I make tools for a living. I also use a lot of tools. Most of them are just fine, but a few of them have impressed me so much that I have seen in them principles for the design of good tools. Here are a few of my favorites:
The ryoba saw
The ryoba saw is a tool that exploits practical physics. Anyone who has slid a box or a piece of furniture across a floor has learned that pulling is easier than pushing. Why, then, do Western saws cut on the “push” action rather than the “pull”? A Japanese pull saw, of which the ryoba is one, does what the name implies.
By itself, this is a nice innovation. But what else does the peculiar geometry of the saw do? For one, the handle is perfectly parallel with the intended line of action. In a motion as natural as pulling a rope, you can pull the straight handle in the direction of the cut. Having a haptic reference in your hand helps keep your cut straight. For another, the blade is not perfectly parallel with the handle’s edge, but angles downward just a bit, so that the main action of the cut is not perfectly flat, but always has a slight “bite” into the wood, as long as your sawing action moves parallel with the handle. And finally, the saw is incredibly light. While some tools bring their own weight to help them work (like a hammer), the ryoba has no great heft of its own to power through a cut. It is all in the teeth and in the smooth repetitive pull of the handle. The lightness and flimsiness of the saw makes it virtually impossible to even try to muscle your way through a cut, forcing you to rely on the saw to do the work.

++++

- Request A:
Quote the essay on tools word for word, beginning at the words "I make tools" and stopping after the words "the name implies.".
- Request B:
According to the essay on tools, why does the ryoba's blade angle slightly downward from the edge of its handle? Answer in one to three sentences.
- Request C:
Write what follows the final sentence of the essay on tools, carrying it on in the same first-person voice.

- Dataset content:
++++

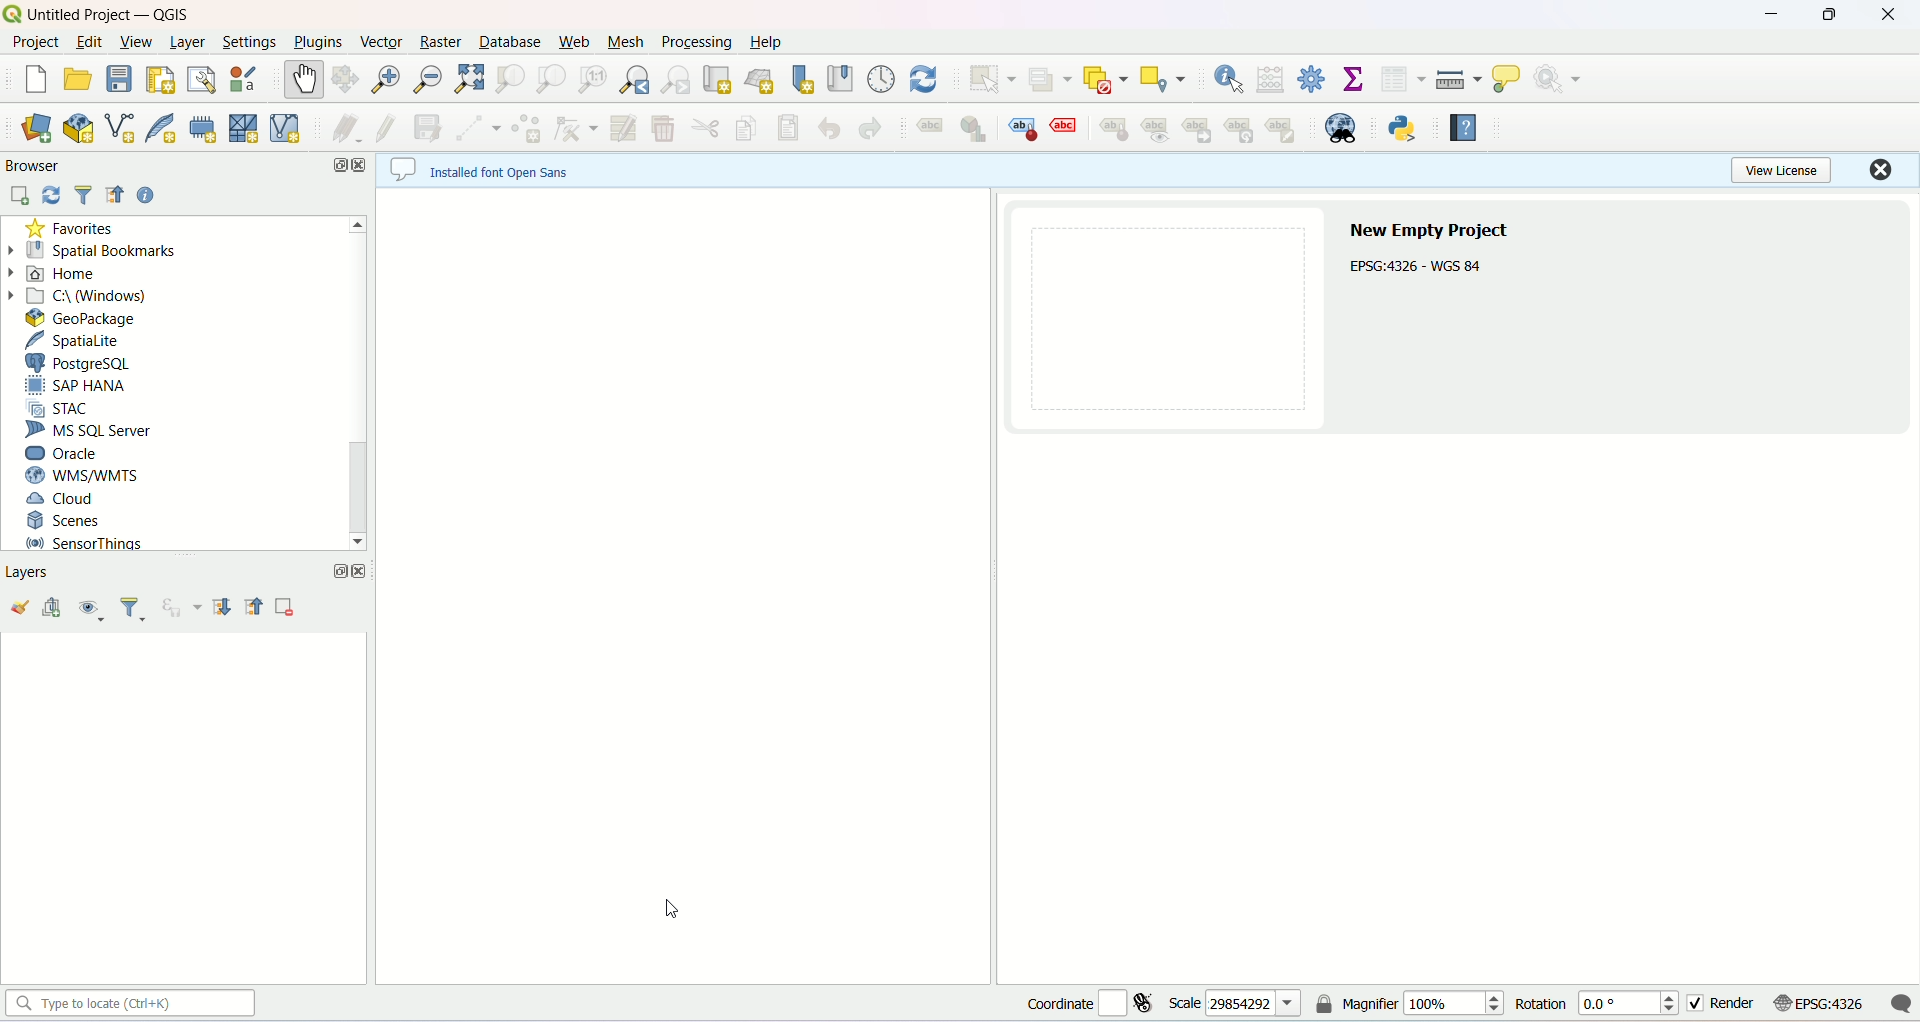 The width and height of the screenshot is (1920, 1022). I want to click on collapse all, so click(254, 607).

++++

- Exercise response A:
I make tools for a living. I also use a lot of tools. Most of them are just fine, but a few of them have impressed me so much that I have seen in them principles for the design of good tools. Here are a few of my favorites:
The ryoba saw
The ryoba saw is a tool that exploits practical physics. Anyone who has slid a box or a piece of furniture across a floor has learned that pulling is easier than pushing. Why, then, do Western saws cut on the “push” action rather than the “pull”? A Japanese pull saw, of which the ryoba is one, does what the name implies.

- Exercise response B:
The blade angles downward so that the main action of the cut is never perfectly flat. Instead, it always has a slight "bite" into the wood, as long as the sawing motion stays parallel with the handle.

- Exercise response C:
The saw is also two-sided. This innovation is likewise simple and obvious once explained: one side rip cuts, and the other crosscuts. Wood is anisotropic: it has vastly different properties parallel to its grain than it does perpendicular. The finer teeth of the rip cut side help you start a cut precisely, while the crosscut side has larger and more aggressive teeth for cutting across the fibers of the wood.
The ryoba saw excels as a tool because it encourages the craftsman to relax and cut in natural, low-effort, and smooth motions. Its design even makes misusing the tool less likely, because misuse of the ryoba immediately feels clumsy and ineffective.
Obsidian is hard to describe. To judge by its website, “Obsidian is the private and flexible writing app that adapts to the way you think.” In my five years of experience with the application, I have to agree on every point.
I have what I’d call a relatively poor memory. Mostly, this means that I read far more than I can easily retain. I’ve long searched for some means to keep the things I learn from reading at my fingertips for easy recall. No technique of notetaking or form of software has worked for me until Obsidian. “Adapts to the way you think” in the Obsidian marketing tagline smells like some kind of warmed-over AI nonsense, but it actually does capture a phenomenon I’ve noticed with Obsidian: as I have used it, I have slowly adapted it to the structure of the notes, thoughts, journal entries, lists, book reviews, and articles I write.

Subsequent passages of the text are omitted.